[Dataset entries]

Content starts

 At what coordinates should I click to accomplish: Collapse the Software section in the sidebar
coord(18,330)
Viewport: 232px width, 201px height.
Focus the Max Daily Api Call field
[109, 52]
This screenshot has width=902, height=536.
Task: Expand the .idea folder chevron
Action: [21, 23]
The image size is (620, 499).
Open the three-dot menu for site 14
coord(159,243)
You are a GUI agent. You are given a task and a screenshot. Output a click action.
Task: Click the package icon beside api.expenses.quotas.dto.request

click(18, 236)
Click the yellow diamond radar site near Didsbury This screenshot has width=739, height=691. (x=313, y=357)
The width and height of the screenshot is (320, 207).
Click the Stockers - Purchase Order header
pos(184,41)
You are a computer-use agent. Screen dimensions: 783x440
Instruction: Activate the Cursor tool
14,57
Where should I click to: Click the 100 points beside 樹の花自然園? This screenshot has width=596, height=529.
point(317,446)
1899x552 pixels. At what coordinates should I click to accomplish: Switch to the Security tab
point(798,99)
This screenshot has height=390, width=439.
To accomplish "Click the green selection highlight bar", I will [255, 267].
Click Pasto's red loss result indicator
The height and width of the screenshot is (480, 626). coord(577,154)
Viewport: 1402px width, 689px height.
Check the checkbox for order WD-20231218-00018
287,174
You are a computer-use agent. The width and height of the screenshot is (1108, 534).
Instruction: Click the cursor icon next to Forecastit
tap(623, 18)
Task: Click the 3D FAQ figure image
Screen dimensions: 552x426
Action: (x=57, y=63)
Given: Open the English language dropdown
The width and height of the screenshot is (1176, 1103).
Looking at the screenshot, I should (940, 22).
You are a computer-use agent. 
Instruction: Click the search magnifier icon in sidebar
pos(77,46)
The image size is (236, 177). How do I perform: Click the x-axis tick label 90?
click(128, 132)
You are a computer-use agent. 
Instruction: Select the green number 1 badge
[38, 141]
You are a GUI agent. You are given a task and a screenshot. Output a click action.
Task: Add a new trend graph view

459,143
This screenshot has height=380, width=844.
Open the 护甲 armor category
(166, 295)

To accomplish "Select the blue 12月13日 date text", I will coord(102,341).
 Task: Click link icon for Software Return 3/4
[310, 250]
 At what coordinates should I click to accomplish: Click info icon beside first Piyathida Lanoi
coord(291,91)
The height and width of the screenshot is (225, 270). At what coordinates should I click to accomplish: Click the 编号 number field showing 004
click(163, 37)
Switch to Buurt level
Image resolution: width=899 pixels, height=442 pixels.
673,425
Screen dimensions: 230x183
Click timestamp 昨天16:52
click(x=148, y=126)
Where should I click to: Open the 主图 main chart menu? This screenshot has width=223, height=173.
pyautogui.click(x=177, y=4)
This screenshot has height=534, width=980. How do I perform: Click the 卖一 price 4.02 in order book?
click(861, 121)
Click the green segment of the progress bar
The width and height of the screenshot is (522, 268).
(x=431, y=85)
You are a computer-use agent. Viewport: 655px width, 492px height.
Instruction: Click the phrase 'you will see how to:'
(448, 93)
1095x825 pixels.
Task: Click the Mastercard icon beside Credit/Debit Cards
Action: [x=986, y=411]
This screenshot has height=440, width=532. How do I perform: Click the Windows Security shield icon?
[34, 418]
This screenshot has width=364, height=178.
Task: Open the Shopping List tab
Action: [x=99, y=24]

Content ends

* **Description of the task**
The lines above, from the first through the one containing "Viewport: 232px width, 201px height.", must be restated word for word, with nothing added.

* **Answer space**
 At what coordinates should I click to accomplish: Collapse the Software section in the sidebar
coord(18,330)
Viewport: 232px width, 201px height.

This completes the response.